Wayne Potts, a biologist at the University of Utah and the study’s lead scientist, interprets his findings as a warning. “If it makes a mouse sick, then do you want it in your body? At least before we work out the mechanistic basis of that sickness and are able to evaluate whether it’s also going on in humans or if it’s an mouse-specific phenomenon,” he tells Popular Science.

Others are more conservative about linking mouse outcomes to what would happen in humans. “The way mice react to sweetness and sugar is different than humans,” Barry Popkin, a nutrition researcher at the University of North Carolina, wrote to us in an email. He added there’s no direct way to translate this work into human work.

Mice react to sweetness and sugar differently than humans do.Either way, the experimental setup was fascinating and unusual. Potts and his colleagues got 156 mice and split them up into two equal groups. One of the groups began drinking a 50-50 fructose-sucrose mix as soon as they were weaned from their mothers’ milk. At that age, they’re “kind of teenage mice,” says James Ruff, a graduate student in Potts’ lab who is the lead author in the new study, published today in the journal Nature Communications. The 50-50 mix reflects the chemical makeup of sucrose, or table sugar, and is also similar to that of high fructose corn syrup, a common added sugar.

The other mouse group didn’t get the added sugar mix. Both groups ate mouse food with a healthy balance of the nutrients they need. When the mice became adults, Potts, Ruff and their colleagues put the animals in a pen with optimal and sub-optimal nesting boxes and let them compete for mates and nests. Most lab mice never see such an environment their whole lives. Instead, they live in individual cages.

The biologists followed the mice’s fates for 32 weeks, nearly their entire lifespans, which runs to about a year, Ruff says.

From this Darwinian pen, the biologists found that the female sugar-mix mice were twice as likely to die during the study. The male mice didn’t have different lifespans, no matter their diet. But the males who drank the sugar mix controlled 26 percent fewer territories and fathered 25 percent fewer pups than the males that ate mouse chow and drank a cornstarch mix in place of the sugar water.

The study was not set up to answer why the males fathered fewer pups or why the females died earlier. “The problem may be in the cardiovascular system, muscular system, reproductive system,” Ruff says. “They use all of their systems to successfully compete.” Thus, it’s difficult to know whether these things could happen in other animals, including humans, that consume equivalent amounts of added sugar. Instead, the study offers a holistic view that Potts believes helps researchers detect small effects that would be difficult to find otherwise. Potts thinks there haven’t been other papers on the effects of moderate sugar consumption in mice not because other scientists haven’t tried such experiments, but because they then didn’t find any interesting differences.

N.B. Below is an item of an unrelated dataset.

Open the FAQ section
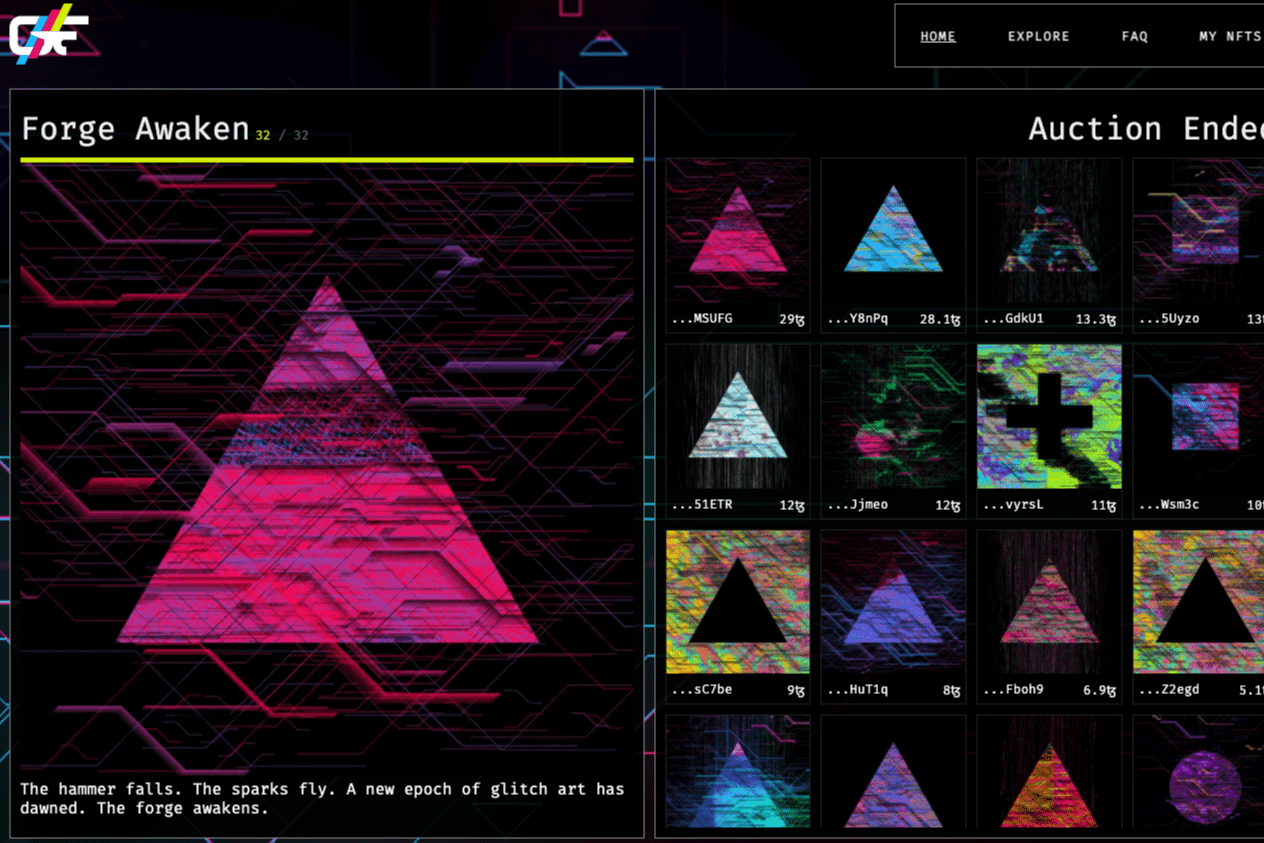1264x843 pixels. pyautogui.click(x=1134, y=36)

What’s next? Ruff and Potts, who trained as an evolutionary ecologist, have already used what they call their “semi-natural” environment to quantify the effects of inbreeding on evolutionary fitness. (In case you’re curious, mice born of first-cousin parents are about 30 percent less fit than non-inbred mice.) Now, they’re interested in testing pharmaceuticals. Many medicines that seem promising in lab animals turn out not to work when tested in humans. Ruff hopes that their environment could better catch medicines that don’t work before they move onto human trials.